First, compute the first derivative w.r.t. $\alpha$ as \begin{align*} & {\textstyle \frac{d}{d\alpha}}\Delta D(p^{\alpha}\Vert q) ={\textstyle \frac{d}{d\alpha}}\left[\sum_{i}p_{i}^{\alpha}\log p_{i}^{\alpha}-\sum_{i}p_{i}^{\alpha}\sum_{j}Q_{ij}\log q_{j}^{\alpha}+\sum_{i}p_{i}^{\alpha}\sum_{j}Q_{ij}\log\frac{q_{j}'}{p'_{i}}\right]\\ & =\sum_{i}(\bar{p}_{i}-p_{i})\log p_{i}^{\alpha}-\sum_{i}(\bar{p}_{i}-p_{i})\sum_{j}Q_{ij}\log q_{j}^{\alpha}+\sum_{i}(\bar{p}_{i}-p_{i})\sum_{j}Q_{ij}\log\frac{q_{j}'}{p'_{i}} \end{align*} Then, we compute the second derivative at $\alpha=0$ as \begin{align} {\textstyle \frac{d^{2}}{d\alpha^{2}}}\Delta D(p^{\alpha}\Vert q)\vert_{\alpha=0}=\sum_{i}\frac{\left(\bar{p}_{i}-p_{i}\right)^{2}}{p_{i}}-\sum_{j}\frac{\left(\bar{q}_{j}-q_{j}\right)^{2}}{q_{j}} \end{align} $\sum_{i}\frac{\left(\bar{p}_{i}-p_{i}\right)^{2}}{p_{i}}$ is the so-called $\chi^2$ divergence from $p$ to $\bar{p}$, and $\sum_{j}\frac{\left(\bar{q}_{j}-q_{j}\right)^{2}}{q_{j}}$ is the same once $Q$ is applied to $p$ and $\bar{p}$. Note that $\chi^2$ divergence is a special case of a $f$-divergence, and therefore obeys a data-processing inequality (see e.g. Liese and Vajda, IEEE Trans on Info Theory, 2006, Thm. 14). In particular, that means that ${\textstyle \frac{d^{2}}{d\alpha^{2}}}\Delta D(p^{\alpha}\Vert q)\vert_{\alpha=0} \ge 0$.
At the same time, $\Delta D(p\Vert p')$ is not convex in the second argument. Consider $p = (0.5,0.5,0)$, $q=(0.5,0.25,0.25)$, and $Q = \left( \begin{smallmatrix} 0.95 & 0.05 \\ 1 & 0 \\ 0 & 1\end{smallmatrix} \right)$. Here is a plot of $\Delta D$ where the first argument is $p$ and the second argument is a convex mixture of between $p$ and $q$, $\alpha p + (1-\alpha) q$, for different $\alpha$:
(see code at https://pastebin.com/q8XLnGK8)
By visual inspection, it can be verified $\Delta D(p\Vert p')$ is neither convex nor concave in the second argument.
Regarding your questions:
(1) $I({p})$ is known to be concave in $p$ (Theorem 2.7.4 in Cover and Thomas, 2006).

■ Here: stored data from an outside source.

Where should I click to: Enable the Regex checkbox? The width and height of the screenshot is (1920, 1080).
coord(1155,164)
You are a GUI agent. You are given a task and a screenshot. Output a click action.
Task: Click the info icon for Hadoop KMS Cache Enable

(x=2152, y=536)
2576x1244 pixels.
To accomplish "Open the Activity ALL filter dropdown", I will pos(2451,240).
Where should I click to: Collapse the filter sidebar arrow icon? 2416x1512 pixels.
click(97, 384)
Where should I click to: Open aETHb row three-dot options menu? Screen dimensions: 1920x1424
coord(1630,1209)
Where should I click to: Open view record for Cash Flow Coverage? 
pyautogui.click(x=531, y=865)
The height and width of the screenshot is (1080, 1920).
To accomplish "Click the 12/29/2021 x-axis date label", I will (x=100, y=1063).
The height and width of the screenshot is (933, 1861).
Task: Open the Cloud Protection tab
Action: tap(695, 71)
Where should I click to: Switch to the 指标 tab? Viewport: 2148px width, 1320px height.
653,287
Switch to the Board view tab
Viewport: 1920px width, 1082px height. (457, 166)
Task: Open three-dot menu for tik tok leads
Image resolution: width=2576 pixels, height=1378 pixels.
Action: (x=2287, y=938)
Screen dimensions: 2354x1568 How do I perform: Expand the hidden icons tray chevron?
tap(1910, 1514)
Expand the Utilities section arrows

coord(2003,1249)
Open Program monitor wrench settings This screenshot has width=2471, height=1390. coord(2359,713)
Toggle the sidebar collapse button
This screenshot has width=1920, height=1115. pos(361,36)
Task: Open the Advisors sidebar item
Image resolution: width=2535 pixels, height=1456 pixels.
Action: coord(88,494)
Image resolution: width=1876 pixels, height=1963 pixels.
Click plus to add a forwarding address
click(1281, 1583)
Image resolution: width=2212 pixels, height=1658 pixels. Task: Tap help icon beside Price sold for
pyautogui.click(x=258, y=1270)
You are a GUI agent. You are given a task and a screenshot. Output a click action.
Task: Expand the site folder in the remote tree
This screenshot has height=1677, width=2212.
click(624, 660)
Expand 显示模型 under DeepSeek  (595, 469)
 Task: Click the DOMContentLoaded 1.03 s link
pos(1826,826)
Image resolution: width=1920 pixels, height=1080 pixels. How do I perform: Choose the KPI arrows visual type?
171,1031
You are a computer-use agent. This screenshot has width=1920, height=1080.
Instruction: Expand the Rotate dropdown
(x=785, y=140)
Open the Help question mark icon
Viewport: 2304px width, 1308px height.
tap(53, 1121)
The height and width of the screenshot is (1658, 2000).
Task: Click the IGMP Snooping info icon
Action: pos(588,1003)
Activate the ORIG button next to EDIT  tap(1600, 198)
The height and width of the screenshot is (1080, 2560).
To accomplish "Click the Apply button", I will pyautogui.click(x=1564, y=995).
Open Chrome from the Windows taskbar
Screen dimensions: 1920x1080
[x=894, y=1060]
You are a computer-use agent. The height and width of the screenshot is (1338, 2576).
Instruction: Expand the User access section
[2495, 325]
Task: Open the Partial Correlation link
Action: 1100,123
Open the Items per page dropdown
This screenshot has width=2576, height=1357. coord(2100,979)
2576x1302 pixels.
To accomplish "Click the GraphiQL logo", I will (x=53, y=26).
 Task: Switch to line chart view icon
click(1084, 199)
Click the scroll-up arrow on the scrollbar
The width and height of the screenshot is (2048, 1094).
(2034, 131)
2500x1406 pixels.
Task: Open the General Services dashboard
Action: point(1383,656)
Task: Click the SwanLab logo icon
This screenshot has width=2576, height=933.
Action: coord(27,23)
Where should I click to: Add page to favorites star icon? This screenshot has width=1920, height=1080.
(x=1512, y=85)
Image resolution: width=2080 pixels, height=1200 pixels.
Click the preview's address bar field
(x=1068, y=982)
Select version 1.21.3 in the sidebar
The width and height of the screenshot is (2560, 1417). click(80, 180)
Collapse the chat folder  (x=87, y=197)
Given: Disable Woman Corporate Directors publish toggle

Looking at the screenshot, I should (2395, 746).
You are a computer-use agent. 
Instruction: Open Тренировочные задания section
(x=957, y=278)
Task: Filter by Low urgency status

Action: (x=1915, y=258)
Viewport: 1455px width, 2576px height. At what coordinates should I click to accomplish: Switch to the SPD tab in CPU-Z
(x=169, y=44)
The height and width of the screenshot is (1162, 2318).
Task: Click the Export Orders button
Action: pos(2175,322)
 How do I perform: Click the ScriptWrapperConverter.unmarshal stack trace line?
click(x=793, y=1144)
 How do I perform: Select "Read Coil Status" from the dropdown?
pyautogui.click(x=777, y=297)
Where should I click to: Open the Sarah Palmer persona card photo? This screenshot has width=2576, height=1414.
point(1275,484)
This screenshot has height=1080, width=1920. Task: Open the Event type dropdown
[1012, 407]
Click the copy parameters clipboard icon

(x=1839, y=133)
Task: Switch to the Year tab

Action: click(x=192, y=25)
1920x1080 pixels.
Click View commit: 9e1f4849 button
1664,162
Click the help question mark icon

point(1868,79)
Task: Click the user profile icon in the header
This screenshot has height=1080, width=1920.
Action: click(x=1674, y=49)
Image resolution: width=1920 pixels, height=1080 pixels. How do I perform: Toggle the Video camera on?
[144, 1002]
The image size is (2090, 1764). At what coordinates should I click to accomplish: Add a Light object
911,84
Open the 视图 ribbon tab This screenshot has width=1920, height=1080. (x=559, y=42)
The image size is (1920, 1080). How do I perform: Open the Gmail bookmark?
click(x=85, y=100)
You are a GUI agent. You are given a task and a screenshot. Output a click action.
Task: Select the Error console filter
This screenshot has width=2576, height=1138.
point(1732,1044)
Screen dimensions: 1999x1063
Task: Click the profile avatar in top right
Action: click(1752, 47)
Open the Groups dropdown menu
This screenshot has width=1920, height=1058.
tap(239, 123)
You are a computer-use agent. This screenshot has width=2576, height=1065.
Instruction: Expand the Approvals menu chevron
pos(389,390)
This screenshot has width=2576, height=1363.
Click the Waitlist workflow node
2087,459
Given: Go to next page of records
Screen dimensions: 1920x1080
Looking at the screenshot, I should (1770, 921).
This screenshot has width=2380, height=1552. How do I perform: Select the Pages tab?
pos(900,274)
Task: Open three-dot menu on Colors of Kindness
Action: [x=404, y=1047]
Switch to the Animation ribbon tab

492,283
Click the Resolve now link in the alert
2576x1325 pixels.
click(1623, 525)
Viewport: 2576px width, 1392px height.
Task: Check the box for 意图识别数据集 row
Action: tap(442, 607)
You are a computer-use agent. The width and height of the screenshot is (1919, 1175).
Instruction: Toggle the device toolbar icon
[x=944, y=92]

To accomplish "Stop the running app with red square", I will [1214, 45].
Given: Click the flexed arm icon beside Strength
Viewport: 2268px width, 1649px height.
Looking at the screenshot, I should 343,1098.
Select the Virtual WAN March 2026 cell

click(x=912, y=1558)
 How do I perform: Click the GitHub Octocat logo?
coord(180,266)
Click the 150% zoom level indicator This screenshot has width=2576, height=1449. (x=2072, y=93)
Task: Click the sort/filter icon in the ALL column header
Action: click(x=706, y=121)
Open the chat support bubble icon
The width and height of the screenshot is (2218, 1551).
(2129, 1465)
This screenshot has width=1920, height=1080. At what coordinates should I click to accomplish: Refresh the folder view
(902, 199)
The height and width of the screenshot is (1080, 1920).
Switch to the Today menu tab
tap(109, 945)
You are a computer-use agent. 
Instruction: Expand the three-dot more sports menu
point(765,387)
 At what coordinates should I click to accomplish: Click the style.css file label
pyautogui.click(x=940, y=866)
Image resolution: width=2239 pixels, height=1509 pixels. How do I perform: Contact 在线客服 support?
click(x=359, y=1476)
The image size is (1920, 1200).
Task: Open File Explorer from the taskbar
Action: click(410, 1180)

As we've shown $\Delta D(p\Vert p')$ is convex in $p$, so $-\Delta D(p\Vert p')$ is concave in $p$. Since the sum of concave functions is concave, $J(p,p') = I(p) - \Delta D(p\Vert p')$ is concave in $p$.
At the same time, as a function of the second argument $p'$, $J(p,p') = \mathrm{const} - \Delta D(p\Vert p')$, and we've shown above that $\Delta D(p\Vert p')$ is neither convex nor concave in the second argument. Thus, $J(p,p')$ is not concave in the second argument.
(2) $\Delta D(p\Vert p') \ge 0$ by the data processing inequality for KL divergence (Csiszar and Körner, 2011, Lemma 3.11). That means that \begin{align} J(p,p') = I(p) - \Delta D(p\Vert p') \le I(p) , \end{align} from which $J(p,p') \le \max_s I(s)$ follows immediately.